Legislation signed into law this month is changing the way Ridgeview Medical Center in Waconia can use 20 of its licensed hospital beds, clearing the way for the hospital to treat more medical and surgical patients.

Since 1984, Minnesota has placed a moratorium on adding new hospital beds due to concern that growing the supply of health care services will inevitably drive up cost.

In Ridgeview’s case, the hospital already had a license for the 20 beds in question, but they were designated for patients needing rehabilitation services and were not in use. The new law, which was signed by Gov. Tim Walz about a week ago, lets the medical center use the beds for a different purpose — namely, medical and surgical patients.

“We’ve had to transfer over 300 patients over the last 24 months … because of a lack of medical and surgical beds,” said Mike Phelps, the chief executive at Ridgeview Medical Center, in an interview.

“We were allocated 20 new beds in the 2003 legislation, but they had restrictions around what they could be used for,” Phelps said. The new law “removed those restrictions.”

The Minnesota Hospital Association said the bill wasn’t opposed by other hospitals as it moved through the Legislature during the session that concluded this month. Last year, lawmakers granted an exception to the moratorium for more beds at Regions Hospital in St. Paul despite concerns the expansion could pull patients from nearby St. Joseph’s Hospital.

The Regions proposal went through a review by the state Health Department to determine whether it was in the public interest. No such review was needed for the Ridgeview proposal, state officials said, because the moratorium exception had already been granted. The new law constitutes an amendment to an existing moratorium exception, state officials said, rather than a new request that would have triggered a review.

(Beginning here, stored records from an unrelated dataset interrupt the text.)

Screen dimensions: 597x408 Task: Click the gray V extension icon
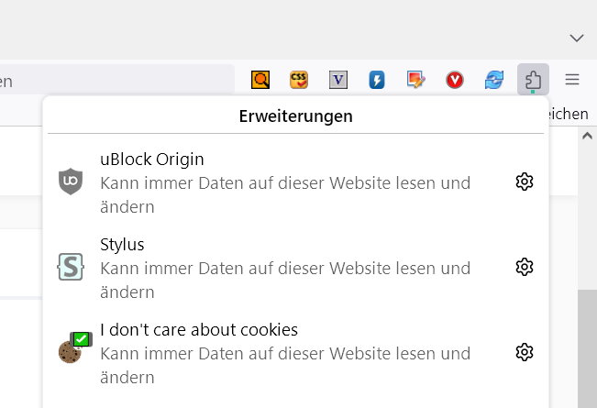[338, 80]

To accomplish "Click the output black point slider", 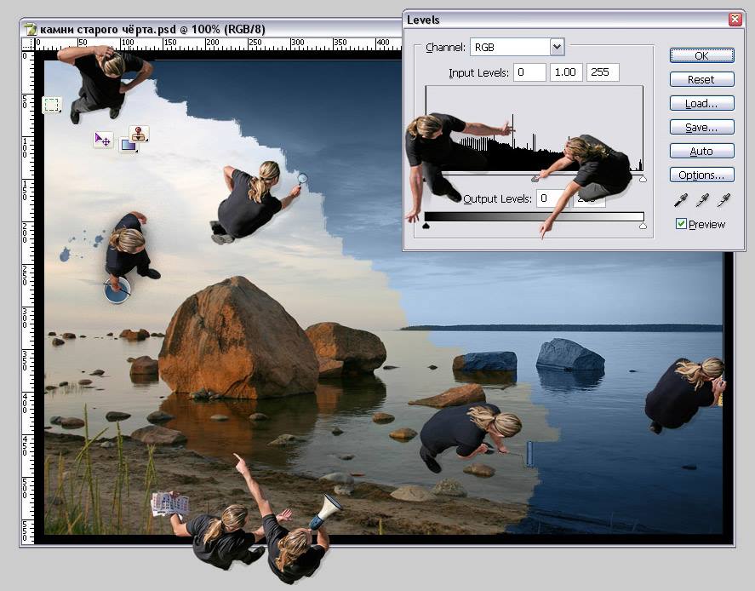I will [x=426, y=226].
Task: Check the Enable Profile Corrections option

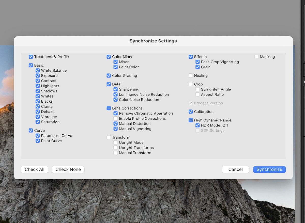Action: (115, 118)
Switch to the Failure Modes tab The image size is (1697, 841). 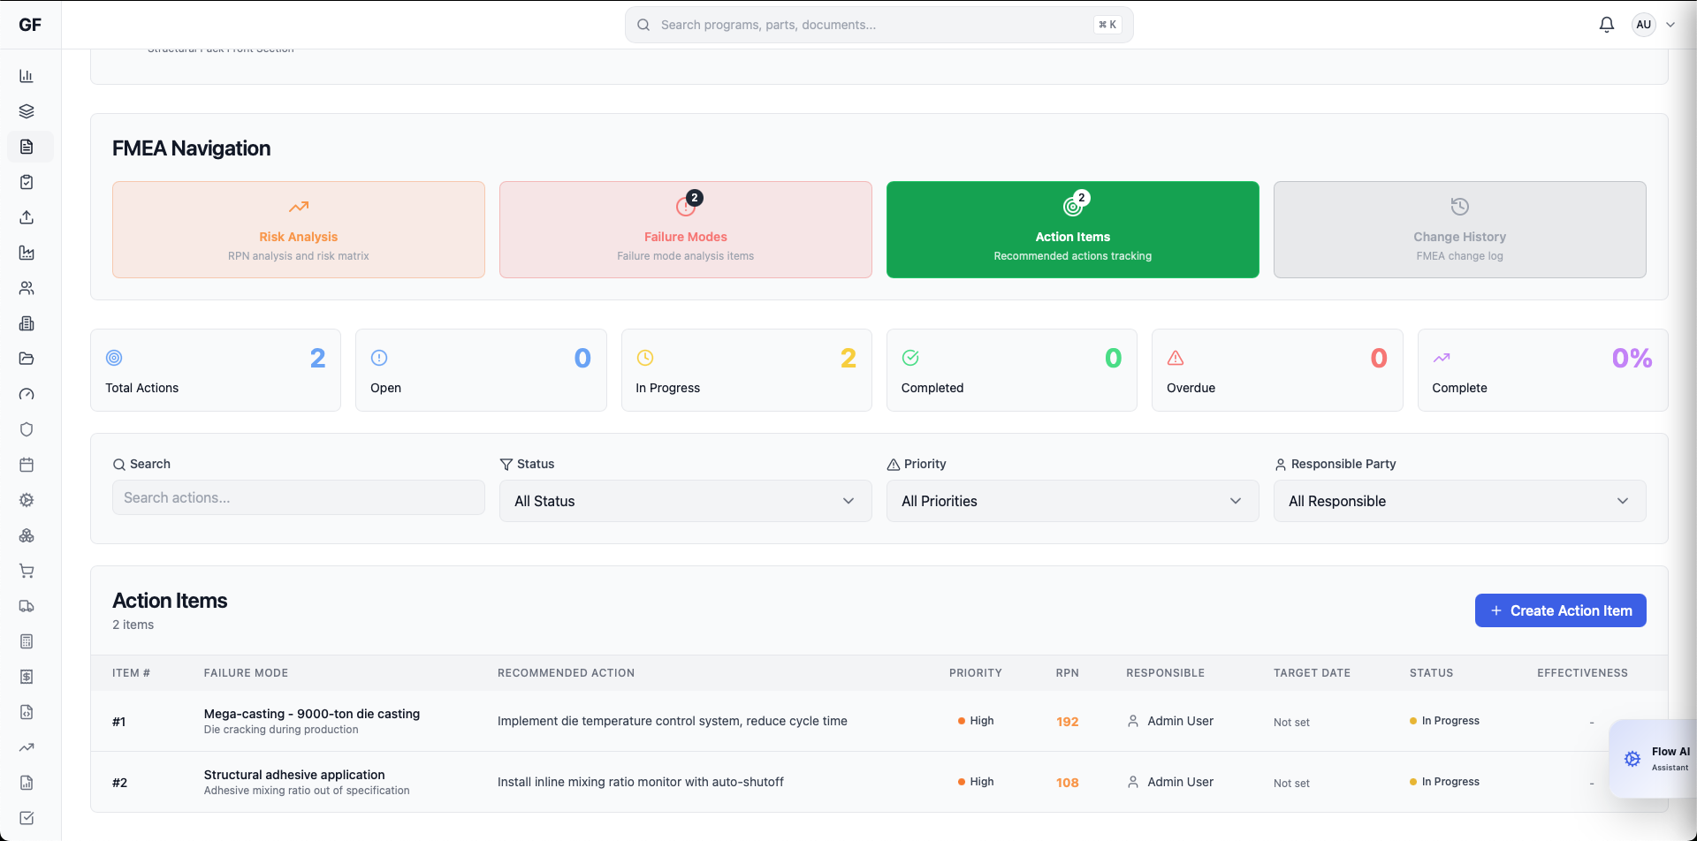[x=685, y=230]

Ridgeview Medical Center is located in fast-growing Carver County at the southwest edge of the Twin Cities metro area. In 2017, the hospital reported income of about $3.1 million on revenue of $251.3 million, according to a regulatory filing.

Over the last 10 years, Ridgeview has expanded outpatient services including a free-standing emergency department that’s part of a development in Chaska called Two Twelve Medical Center. With more than 2,200 employees overall, Ridgeview operates 13 primary-care clinics.

In 2014, Ridgeview took control of a small hospital in Arlington and then in 2017 assumed operation of a small hospital in Le Sueur.

Currently, Ridgeview Medical Center operates 109 inpatient medical and surgical beds. The new law will expand the count to 129 beds, but it’s not clear exactly when that will happen or what hospitals services will be added or expanded.

“We will begin the process of evaluating the best-use case to serve the needs of the community,” said Phelps, the hospital CEO.